GOAL OF THE EXERCISE: Note each line in the data below that holds "button", and copy it.

Stored items from a collection:
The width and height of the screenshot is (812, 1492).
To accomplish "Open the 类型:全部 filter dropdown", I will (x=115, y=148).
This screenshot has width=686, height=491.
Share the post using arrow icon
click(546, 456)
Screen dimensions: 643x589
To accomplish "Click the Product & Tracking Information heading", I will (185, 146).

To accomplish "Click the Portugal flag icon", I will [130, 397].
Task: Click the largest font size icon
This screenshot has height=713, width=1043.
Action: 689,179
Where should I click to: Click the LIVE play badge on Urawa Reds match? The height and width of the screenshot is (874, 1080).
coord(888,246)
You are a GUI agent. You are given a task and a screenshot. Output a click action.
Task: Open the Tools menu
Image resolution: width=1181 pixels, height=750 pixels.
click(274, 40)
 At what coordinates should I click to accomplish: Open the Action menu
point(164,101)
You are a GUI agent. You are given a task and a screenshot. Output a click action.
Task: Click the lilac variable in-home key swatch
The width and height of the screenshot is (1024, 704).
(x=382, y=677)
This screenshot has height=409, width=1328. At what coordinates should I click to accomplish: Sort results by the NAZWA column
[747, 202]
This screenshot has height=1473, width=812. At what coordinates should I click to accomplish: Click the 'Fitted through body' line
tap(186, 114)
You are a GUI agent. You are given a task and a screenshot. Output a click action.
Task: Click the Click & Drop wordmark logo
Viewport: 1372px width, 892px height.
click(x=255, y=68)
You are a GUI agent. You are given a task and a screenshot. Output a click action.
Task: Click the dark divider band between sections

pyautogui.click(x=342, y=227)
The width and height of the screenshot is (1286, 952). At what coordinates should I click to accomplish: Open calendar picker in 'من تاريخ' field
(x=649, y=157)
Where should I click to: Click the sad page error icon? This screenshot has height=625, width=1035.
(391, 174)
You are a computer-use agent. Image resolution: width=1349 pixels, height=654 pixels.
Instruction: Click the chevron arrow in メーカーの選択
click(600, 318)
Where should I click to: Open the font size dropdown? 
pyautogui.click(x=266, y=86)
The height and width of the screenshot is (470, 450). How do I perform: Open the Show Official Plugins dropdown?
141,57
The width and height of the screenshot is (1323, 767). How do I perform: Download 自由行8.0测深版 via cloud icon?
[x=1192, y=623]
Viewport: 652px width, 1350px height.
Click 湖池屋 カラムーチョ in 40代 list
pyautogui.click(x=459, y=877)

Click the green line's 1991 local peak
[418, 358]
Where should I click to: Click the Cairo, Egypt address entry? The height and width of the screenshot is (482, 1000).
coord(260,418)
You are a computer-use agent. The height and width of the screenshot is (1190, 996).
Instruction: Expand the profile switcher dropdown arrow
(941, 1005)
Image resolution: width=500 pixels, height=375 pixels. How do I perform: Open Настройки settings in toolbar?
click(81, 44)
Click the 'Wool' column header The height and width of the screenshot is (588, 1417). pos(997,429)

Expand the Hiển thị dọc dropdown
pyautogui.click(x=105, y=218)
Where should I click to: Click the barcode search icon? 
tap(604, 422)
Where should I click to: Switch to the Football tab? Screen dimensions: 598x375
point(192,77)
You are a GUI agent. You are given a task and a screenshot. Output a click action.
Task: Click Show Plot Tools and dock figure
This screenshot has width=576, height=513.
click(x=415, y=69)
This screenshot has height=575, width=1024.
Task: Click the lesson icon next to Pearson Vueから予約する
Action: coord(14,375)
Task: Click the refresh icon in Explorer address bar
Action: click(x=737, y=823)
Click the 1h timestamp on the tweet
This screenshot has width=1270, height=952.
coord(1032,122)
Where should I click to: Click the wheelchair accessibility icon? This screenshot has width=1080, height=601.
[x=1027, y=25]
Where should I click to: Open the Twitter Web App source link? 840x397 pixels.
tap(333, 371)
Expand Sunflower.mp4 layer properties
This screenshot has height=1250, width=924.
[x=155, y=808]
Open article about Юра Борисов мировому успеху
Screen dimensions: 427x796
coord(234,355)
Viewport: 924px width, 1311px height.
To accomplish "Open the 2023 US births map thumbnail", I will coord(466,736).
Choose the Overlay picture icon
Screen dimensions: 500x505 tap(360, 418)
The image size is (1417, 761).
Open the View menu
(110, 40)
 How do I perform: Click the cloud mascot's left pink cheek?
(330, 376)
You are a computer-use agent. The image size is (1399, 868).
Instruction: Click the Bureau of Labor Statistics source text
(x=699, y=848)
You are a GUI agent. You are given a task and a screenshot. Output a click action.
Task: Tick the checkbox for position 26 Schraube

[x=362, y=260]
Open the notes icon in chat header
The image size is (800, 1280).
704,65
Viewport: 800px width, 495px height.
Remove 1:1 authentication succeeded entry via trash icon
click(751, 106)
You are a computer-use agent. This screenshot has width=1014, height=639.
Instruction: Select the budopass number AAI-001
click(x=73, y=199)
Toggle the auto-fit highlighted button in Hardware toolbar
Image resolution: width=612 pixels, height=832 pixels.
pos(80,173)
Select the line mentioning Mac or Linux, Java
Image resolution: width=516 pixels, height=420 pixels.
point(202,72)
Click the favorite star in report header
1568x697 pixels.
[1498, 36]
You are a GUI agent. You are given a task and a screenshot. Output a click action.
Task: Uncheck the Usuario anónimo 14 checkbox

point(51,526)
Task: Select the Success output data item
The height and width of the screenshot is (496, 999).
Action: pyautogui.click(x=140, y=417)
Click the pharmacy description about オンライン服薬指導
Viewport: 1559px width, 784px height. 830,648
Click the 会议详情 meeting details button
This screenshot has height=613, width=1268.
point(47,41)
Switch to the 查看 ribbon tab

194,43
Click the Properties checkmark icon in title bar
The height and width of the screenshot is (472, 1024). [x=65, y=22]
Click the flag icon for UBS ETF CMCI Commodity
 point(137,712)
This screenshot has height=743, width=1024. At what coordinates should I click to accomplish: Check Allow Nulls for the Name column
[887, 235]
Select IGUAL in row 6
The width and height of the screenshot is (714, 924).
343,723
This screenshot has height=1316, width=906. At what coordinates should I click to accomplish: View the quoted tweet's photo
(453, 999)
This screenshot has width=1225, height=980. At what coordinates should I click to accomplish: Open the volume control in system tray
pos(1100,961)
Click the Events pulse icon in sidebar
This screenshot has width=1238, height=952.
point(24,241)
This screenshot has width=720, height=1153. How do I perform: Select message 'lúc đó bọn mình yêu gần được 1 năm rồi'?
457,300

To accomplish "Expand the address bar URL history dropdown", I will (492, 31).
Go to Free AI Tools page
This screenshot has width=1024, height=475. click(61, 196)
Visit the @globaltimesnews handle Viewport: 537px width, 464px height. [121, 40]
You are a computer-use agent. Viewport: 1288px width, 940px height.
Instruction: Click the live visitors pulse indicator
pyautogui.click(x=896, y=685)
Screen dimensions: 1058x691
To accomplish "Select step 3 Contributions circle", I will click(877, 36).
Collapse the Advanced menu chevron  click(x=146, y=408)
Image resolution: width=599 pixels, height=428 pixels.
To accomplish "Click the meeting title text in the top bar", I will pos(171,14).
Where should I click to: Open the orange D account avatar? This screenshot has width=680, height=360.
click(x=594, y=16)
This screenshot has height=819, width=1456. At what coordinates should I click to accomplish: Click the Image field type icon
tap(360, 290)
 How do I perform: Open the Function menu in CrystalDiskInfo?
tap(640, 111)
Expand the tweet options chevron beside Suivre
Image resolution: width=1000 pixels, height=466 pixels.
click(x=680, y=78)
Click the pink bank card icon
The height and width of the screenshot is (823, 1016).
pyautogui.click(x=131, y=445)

OUTPUT BELOW:
Toggle the auto-fit highlighted button in Hardware toolbar
Click the 会议详情 meeting details button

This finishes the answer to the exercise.